— START OF Article —
STA 175 Activity 1

The Goal

This course is designed to help you develop your coding skills and your analysis skills in order to prepare you for DataFest. At the start of DataFest, you will be given a data set and provided with the general research goals your client would like you to explore - and that’s it! How you approach the problem, what model you choose…everything is completely up to you.

Throughout this course, we are going to practice some of the skills that will help you tackle these sorts of open ended problems. For today, we are going to start with exploring how to visualize data in R. We will also see some best practices for visualizations (like adding appropriate labels and titles to graphs) that your team should use for DataFest and indeed any formal report or presentation!

As you work through this activity, please use RMarkdown or Quarto so it’s easy to submit your work. We strongly recommend storing your work in a folder you can find later, so you can refer to it during DataFest!

The Data

For our first activity, the data can be downloaded from dropbox. We’ll practice with different ways of loading data as we go through the semester, but for today, all you need to do is create a chunk in RMarkdown, paste in the code below, and press play.

checkpoints_eoc <-read.csv("https://www.dropbox.com/scl/fi/3xda6hny48ojknoifupul/checkpoints_eoc.csv?rlkey=q6rksum9wc91pkte2qdg31s33&st=fr0rynut&dl=1")

Note: If any of those terms were unfamiliar to you, just let us know!

Data Citation

The data we are working with are provided by CourseKata, creators of an online interactive statistics textbook.
— END OF Article —
— START OF Data block —
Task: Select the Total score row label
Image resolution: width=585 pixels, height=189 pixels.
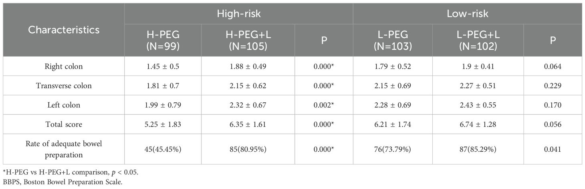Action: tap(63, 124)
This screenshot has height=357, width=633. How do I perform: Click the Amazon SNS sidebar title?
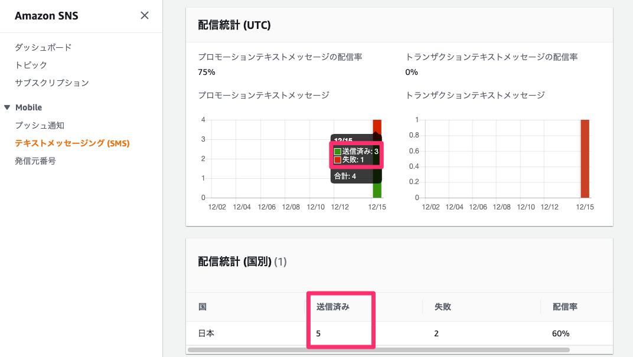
— END OF Data block —
> [Stated task]
Continue the STA 175 activity handout on visualizing data in R, starting after its last sentence.

> [Reply]
CourseKata provided the data for DataFest 2024, and we are now working with a publicly available version of these data downloaded from https://github.com/coursekata/data

Citation for the Book: Son, J.Y. & Stigler, J.W. (2017-2024). Statistics and data science: A modeling approach. Los Angeles: CourseKata, https://coursekata.org/preview/default/program . Currently available in 7 versions.

Client Request

Our data today is provided by a client who is interested in exploring how students engage with online statistics textbooks and how successfully students are performing using the different books. We are provided a data set of 10570 rows and 13 columns.

Note: Our client actually gave us multiple data files, and we will bring in the rest soon! For today, we are just going to focus on this one. DataFest data is either (1) huge, (2) messy, or (3) contained in multiples files - or sometimes a mixture of all 3. The CourseKata data will allow us to practice with merging multiple files a little later in the course.

Because the textbooks are online, students have online tests at the end of each chapter. Each row in our dataset represents the performance of a certain student in the year 2023 on a certain chapter of the book. Our 13 columns are:

book - The title of the specific book used by the student. CourseKata releases multiple books, generally each targeting a specific age or skill level.
release - The release of the specific book used by the student. Think of this like a version number, as some versions of the textbook are newer than others.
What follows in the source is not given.